昨日の夜中にふと点と点が繋がった気がしたのでボソボソ書く。

学歴と山登りは似ている。

誰も今まで登ったことのある山の履歴を顔に張り付けて暮らしてはいないし、自分から登った山についてあれこれ話し始める奴はいない。山登りをする人もいればしない人もいる。山登りが趣味といってはばからない人もいるし、高い山に登ることに意味を見出す人もいるし、沢山の山に登ることを大事にする人もいる。登りゆく途中の景色を楽しむ人もいれば、頂上からの絶景に感動することもあるだろう。
でも結局は暮らしている平地からある程度高い地点、低い気圧の場所へ身体を移動させただけのことである。生きていく上で必要不可欠な所業かといえばそうではなかろう。
しかしながら、山に登るためには計画がいる。天候や装備や自身の体力、コンディションなど。
その計画を立案し、実行できるという点において山登りには大きな意味がある。
わざわざ自分の暮らしている所から出かけてわざわざ高いところへ登って、登っただけでなくわざわざ下りて。しかもかなり疲れる。怪我するかもしれないし場合によっては遭難の危険もありうる。
それでも人は山に登る。そこに山があるから、と言った登山家がいたが、理由なんてそんなものかもしれない。
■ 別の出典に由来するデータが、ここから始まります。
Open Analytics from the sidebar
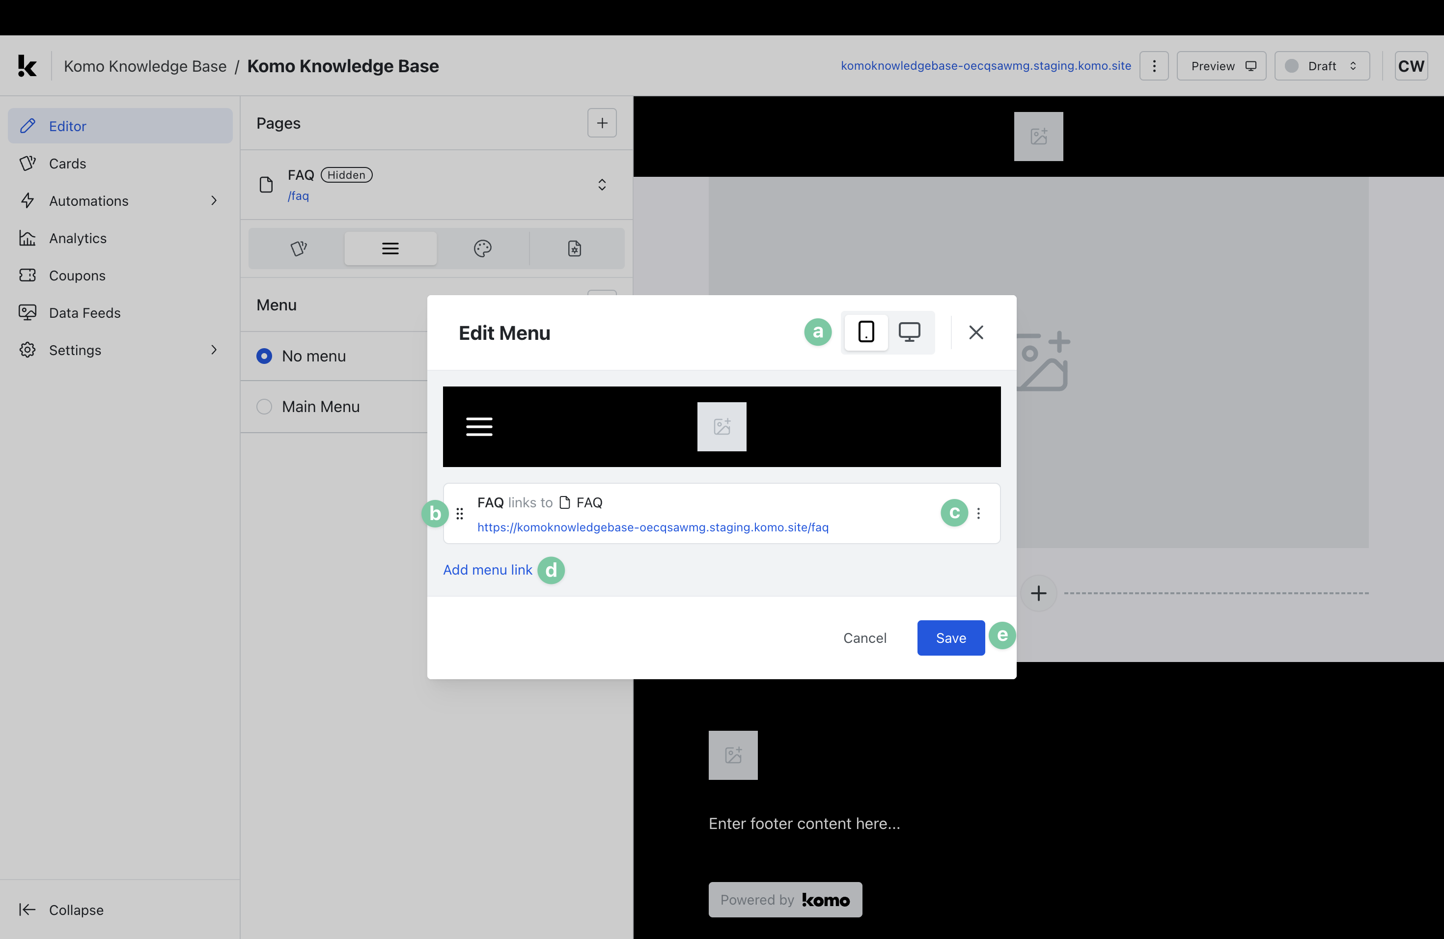Image resolution: width=1444 pixels, height=939 pixels. 78,238
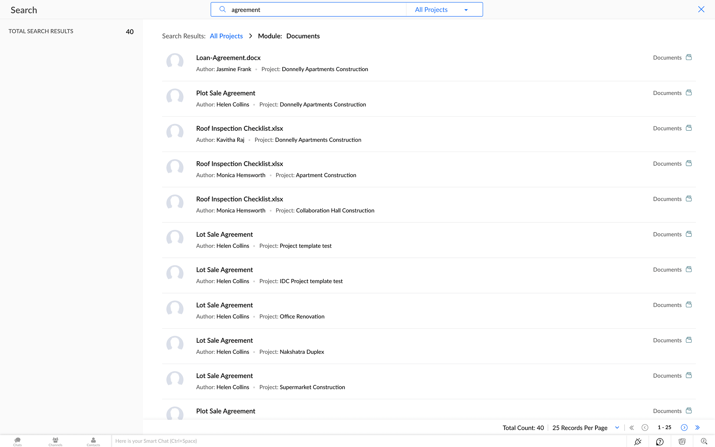The width and height of the screenshot is (715, 447).
Task: Click the notes stack icon in bottom bar
Action: coord(682,441)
学歴とよばれるものもまたそのものにはなんの意味もない。そこに意味を見出すのは、計画を立案して継続して実行できたという経験ゆえである。
山に登らない人よりも山に登った人の方が、より多くのことを成し遂げる可能性がある。その可能性において学歴は価値を持つ。
誰も散歩の途中で富士山には登らない。槍ヶ岳には登らない。
登ったことで見える景色を美しいとか美しくないとか議論するのはあまり意味がない。
登れる人は偉くて、登れない人は偉くないという話でもない。

だけど人生にはそもそも意味などなく、その意味を見出していくにはどこか山登りにも似た作業が必要なのではなかろうかと、大して山に登ったことのない僕は夜更けに考えたのだった。